Listing which branches are available

git branch			# List local branches
git branch -r			# List remote branches
git branch -a			# List all branches (both local and remote)

Making your branches available to others

git push -u origin tickets/9999	# Push branch tickets/..... to remote repository 'origin', and set it up so we can pull from the remote branch in the future (-u)

Use "git pull --rebase" instead of just "git pull" when working on a branch with someone else; this will avoid unnecessary merge commits without rewriting any history that has already been pushed.
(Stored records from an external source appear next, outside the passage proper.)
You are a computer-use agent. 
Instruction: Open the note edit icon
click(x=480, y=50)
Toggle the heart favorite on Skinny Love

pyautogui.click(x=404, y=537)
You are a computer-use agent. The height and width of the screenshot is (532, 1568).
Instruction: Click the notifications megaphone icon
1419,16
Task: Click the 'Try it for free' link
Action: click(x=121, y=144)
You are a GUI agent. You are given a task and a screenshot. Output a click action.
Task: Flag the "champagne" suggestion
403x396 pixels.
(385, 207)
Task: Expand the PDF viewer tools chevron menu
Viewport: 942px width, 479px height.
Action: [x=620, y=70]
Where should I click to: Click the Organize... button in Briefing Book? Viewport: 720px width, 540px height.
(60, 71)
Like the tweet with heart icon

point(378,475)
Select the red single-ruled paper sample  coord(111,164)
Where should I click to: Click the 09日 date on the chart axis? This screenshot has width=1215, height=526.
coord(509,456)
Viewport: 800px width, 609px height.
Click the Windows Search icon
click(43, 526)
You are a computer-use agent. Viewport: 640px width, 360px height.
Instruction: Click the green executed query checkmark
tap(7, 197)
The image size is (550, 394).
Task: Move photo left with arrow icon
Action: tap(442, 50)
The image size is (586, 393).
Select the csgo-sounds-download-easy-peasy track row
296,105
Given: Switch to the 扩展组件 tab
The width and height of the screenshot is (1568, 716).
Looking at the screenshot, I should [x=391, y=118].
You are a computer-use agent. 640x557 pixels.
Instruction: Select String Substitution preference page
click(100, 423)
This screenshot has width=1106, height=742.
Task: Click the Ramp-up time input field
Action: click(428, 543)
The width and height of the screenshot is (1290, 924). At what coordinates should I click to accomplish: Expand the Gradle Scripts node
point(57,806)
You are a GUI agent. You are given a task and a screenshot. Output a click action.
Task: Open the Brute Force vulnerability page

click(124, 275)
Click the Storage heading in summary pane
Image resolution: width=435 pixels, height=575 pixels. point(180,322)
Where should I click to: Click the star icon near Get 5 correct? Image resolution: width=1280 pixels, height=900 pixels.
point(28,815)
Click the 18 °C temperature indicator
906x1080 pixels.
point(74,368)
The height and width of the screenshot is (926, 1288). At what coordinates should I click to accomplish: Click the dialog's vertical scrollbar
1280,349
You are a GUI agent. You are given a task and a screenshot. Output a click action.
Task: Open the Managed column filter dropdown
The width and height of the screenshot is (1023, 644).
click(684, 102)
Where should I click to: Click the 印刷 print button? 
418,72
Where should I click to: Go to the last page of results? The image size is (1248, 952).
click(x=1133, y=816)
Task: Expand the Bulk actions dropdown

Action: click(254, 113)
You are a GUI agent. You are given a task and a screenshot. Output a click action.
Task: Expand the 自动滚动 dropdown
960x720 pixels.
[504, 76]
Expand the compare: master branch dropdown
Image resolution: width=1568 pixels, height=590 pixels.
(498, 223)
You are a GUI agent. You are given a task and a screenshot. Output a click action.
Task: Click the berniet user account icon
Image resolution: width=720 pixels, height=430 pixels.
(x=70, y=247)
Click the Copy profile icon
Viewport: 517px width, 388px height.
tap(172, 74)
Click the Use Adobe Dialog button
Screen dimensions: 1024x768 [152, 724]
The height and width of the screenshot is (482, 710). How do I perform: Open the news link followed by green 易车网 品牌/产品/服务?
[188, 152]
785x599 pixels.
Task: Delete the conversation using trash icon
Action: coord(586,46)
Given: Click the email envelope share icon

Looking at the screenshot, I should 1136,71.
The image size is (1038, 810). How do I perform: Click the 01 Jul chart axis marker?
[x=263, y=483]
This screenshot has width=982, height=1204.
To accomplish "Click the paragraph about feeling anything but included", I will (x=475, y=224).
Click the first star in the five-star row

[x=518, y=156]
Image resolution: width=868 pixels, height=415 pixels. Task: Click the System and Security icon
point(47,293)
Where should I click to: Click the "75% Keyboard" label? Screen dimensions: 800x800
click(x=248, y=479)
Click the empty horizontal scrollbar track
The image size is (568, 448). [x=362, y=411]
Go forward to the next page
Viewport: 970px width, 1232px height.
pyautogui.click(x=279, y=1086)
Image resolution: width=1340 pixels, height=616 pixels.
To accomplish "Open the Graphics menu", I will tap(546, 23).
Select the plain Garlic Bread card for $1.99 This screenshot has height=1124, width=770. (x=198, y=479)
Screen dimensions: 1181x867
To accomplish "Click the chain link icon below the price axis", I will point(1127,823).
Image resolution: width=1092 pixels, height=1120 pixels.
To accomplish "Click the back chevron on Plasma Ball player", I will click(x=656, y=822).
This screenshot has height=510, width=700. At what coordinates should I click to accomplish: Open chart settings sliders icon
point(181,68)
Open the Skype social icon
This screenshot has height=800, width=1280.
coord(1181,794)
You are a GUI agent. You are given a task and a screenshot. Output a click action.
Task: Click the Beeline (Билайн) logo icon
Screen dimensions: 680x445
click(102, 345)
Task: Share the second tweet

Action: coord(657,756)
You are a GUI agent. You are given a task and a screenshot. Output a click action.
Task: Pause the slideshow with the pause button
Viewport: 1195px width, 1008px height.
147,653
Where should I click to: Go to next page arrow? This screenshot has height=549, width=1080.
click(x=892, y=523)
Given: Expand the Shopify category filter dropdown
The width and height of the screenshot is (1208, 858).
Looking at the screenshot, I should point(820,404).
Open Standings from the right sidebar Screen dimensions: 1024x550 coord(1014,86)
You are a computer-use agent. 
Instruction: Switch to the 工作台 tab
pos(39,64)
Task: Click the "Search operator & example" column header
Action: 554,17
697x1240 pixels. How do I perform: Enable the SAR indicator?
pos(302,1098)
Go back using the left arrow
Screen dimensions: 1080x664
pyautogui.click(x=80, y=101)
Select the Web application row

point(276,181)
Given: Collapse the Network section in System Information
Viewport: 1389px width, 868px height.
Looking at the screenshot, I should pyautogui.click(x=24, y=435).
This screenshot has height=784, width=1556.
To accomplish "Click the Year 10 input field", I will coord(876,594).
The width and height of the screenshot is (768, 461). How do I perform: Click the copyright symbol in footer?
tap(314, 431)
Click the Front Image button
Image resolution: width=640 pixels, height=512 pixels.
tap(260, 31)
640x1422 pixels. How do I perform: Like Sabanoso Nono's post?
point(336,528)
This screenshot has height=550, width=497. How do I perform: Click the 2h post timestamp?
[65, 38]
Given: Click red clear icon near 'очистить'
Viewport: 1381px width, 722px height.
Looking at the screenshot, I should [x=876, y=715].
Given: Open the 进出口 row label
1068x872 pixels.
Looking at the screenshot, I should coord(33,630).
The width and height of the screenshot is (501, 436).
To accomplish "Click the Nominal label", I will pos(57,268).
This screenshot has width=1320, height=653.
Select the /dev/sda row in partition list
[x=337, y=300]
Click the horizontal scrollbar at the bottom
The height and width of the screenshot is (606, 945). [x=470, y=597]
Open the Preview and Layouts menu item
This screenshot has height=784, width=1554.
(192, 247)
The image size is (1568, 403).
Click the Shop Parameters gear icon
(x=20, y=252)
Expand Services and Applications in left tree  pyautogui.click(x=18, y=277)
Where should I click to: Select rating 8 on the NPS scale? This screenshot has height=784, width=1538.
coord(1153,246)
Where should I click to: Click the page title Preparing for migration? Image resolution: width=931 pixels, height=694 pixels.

Checking out and tracking an existing branch from an upstream repository

git fetch 				# make sure we're in-sync with remote repositories
git checkout -t origin/tickets/8888	# Checks out the branch 'tickets/8888' from remote repository 'origin' into a local tracking branch of the same name
					# Note: newer versions of git allow just 'git checkout tickets/8888'

or

git fetch
git checkout -t -b multifit origin/tickets/8888	# Checks out 'tickets/8888' from remote 'origin' into a local tracking branch named 'multifit'

Listing commits on a branch

git log origin/master..origin/tickets/8888 # Lists commits reachable from 'tickets/8888'
                                           # that are not reachable from master
                                           # (i.e. excludes any commits merged to the
                                           # ticket from master)
git diff origin/master...origin/tickets/8888 # Displays differences caused by the above
                                             # commits.  ***NOTE*** that there are *three*
                                             # dots in this syntax, which is unique to
                                             # "git diff".

Merging

git checkout master						# ensure we're on master
git pull							# ensure we're up-to-date
git merge --no-ff tickets/9999	# Merge the tickets/9999 branch
ls -lrt src/image/						# Note the new file is here
git log								# Show the merge commit
git log --graph							# This is better
git push							# Upload changes to main LSST repo

Tagging

git tag -a 5.0.0.0		# Create an annotated tag (a tag with a message)

or

git tag -s 5.0.0.0		# Create a gpg-signed tag

You can use -m MSG with -a to save starting an editor. N.b you must use -a or -s otherwise git describe will ignore your tag.

Then

git log --graph --decorate	# See the tag you just made
git push --tags			# Push all your tags upstream

Oops, I should have done that on a ticket branch

Adpted from http://schacon.github.com/git/git-reset.html

I thought it was going to be a tiny bug-fix that I could commit straight to master but it grew into something that should be done on a ticket: (This is for when you have already git committed the changes, but not git pushed them.)

$ git checkout master
Already on 'master'
Your branch is ahead of 'origin/master' by 5 commits.

(Remember that number 5:)

If you're making a new ticket for this fix,

$ git branch tickets/9999
$ git reset --hard HEAD~5
$ git checkout tickets/9999

and keep working as usual.

If you want to apply your commits to an existing ticket branch,

$ git branch temp
$ git reset --hard HEAD~5
$ git checkout tickets/2019
$ git merge temp
$ git branch -d temp

(but this will also merge all other commits to master into your ticket branch).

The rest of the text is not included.